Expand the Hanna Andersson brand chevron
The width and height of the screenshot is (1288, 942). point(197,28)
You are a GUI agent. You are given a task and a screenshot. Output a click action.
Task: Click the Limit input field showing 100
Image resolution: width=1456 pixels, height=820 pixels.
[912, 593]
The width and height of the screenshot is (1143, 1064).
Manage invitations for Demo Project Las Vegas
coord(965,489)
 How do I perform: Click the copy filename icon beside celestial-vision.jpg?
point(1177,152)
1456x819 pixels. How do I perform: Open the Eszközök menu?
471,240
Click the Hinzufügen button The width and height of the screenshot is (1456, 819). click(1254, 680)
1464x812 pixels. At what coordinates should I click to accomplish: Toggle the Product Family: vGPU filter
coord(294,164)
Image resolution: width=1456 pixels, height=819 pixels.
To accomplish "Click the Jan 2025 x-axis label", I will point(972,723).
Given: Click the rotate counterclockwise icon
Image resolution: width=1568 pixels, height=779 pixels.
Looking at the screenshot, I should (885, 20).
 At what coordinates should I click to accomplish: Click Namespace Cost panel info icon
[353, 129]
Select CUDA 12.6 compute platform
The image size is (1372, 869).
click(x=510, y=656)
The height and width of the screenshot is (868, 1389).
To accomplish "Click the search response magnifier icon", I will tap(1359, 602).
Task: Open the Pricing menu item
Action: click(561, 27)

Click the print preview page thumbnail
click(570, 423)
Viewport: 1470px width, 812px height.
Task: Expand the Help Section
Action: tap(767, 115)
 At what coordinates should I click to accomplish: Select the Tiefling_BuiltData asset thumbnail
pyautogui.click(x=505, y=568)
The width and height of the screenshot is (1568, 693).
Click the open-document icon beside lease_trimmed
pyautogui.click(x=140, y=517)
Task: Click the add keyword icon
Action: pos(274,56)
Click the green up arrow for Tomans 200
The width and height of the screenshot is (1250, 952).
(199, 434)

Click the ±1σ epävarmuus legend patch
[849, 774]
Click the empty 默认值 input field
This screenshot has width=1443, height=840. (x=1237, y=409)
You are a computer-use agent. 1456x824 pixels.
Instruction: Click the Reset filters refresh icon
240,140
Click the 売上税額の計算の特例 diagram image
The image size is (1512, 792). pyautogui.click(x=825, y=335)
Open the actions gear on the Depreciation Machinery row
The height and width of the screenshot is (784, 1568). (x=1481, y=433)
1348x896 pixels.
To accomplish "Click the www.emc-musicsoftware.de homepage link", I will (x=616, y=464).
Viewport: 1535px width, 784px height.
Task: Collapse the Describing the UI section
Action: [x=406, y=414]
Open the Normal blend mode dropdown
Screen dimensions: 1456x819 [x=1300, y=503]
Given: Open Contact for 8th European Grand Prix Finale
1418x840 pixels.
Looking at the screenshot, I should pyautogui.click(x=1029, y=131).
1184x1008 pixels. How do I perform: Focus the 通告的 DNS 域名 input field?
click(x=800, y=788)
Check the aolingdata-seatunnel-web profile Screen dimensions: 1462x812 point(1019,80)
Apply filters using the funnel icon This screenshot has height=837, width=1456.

---------------

Required action:
An exact copy of all the material is what is needed.

Solution:
Expand the Hanna Andersson brand chevron
The width and height of the screenshot is (1288, 942). point(197,28)
You are a GUI agent. You are given a task and a screenshot. Output a click action.
Task: Click the Limit input field showing 100
Image resolution: width=1456 pixels, height=820 pixels.
[912, 593]
The width and height of the screenshot is (1143, 1064).
Manage invitations for Demo Project Las Vegas
coord(965,489)
 How do I perform: Click the copy filename icon beside celestial-vision.jpg?
point(1177,152)
1456x819 pixels. How do I perform: Open the Eszközök menu?
471,240
Click the Hinzufügen button The width and height of the screenshot is (1456, 819). click(1254, 680)
1464x812 pixels. At what coordinates should I click to accomplish: Toggle the Product Family: vGPU filter
coord(294,164)
Image resolution: width=1456 pixels, height=819 pixels.
To accomplish "Click the Jan 2025 x-axis label", I will point(972,723).
Given: Click the rotate counterclockwise icon
Image resolution: width=1568 pixels, height=779 pixels.
Looking at the screenshot, I should (885, 20).
 At what coordinates should I click to accomplish: Click Namespace Cost panel info icon
[353, 129]
Select CUDA 12.6 compute platform
The image size is (1372, 869).
click(x=510, y=656)
The height and width of the screenshot is (868, 1389).
To accomplish "Click the search response magnifier icon", I will tap(1359, 602).
Task: Open the Pricing menu item
Action: click(561, 27)

Click the print preview page thumbnail
click(570, 423)
Viewport: 1470px width, 812px height.
Task: Expand the Help Section
Action: tap(767, 115)
 At what coordinates should I click to accomplish: Select the Tiefling_BuiltData asset thumbnail
pyautogui.click(x=505, y=568)
The width and height of the screenshot is (1568, 693).
Click the open-document icon beside lease_trimmed
pyautogui.click(x=140, y=517)
Task: Click the add keyword icon
Action: pos(274,56)
Click the green up arrow for Tomans 200
The width and height of the screenshot is (1250, 952).
(199, 434)

Click the ±1σ epävarmuus legend patch
[849, 774]
Click the empty 默认值 input field
This screenshot has width=1443, height=840. (x=1237, y=409)
You are a computer-use agent. 1456x824 pixels.
Instruction: Click the Reset filters refresh icon
240,140
Click the 売上税額の計算の特例 diagram image
The image size is (1512, 792). pyautogui.click(x=825, y=335)
Open the actions gear on the Depreciation Machinery row
The height and width of the screenshot is (784, 1568). (x=1481, y=433)
1348x896 pixels.
To accomplish "Click the www.emc-musicsoftware.de homepage link", I will (x=616, y=464).
Viewport: 1535px width, 784px height.
Task: Collapse the Describing the UI section
Action: [x=406, y=414]
Open the Normal blend mode dropdown
Screen dimensions: 1456x819 [x=1300, y=503]
Given: Open Contact for 8th European Grand Prix Finale
1418x840 pixels.
Looking at the screenshot, I should pyautogui.click(x=1029, y=131).
1184x1008 pixels. How do I perform: Focus the 通告的 DNS 域名 input field?
click(x=800, y=788)
Check the aolingdata-seatunnel-web profile Screen dimensions: 1462x812 point(1019,80)
Apply filters using the funnel icon This screenshot has height=837, width=1456.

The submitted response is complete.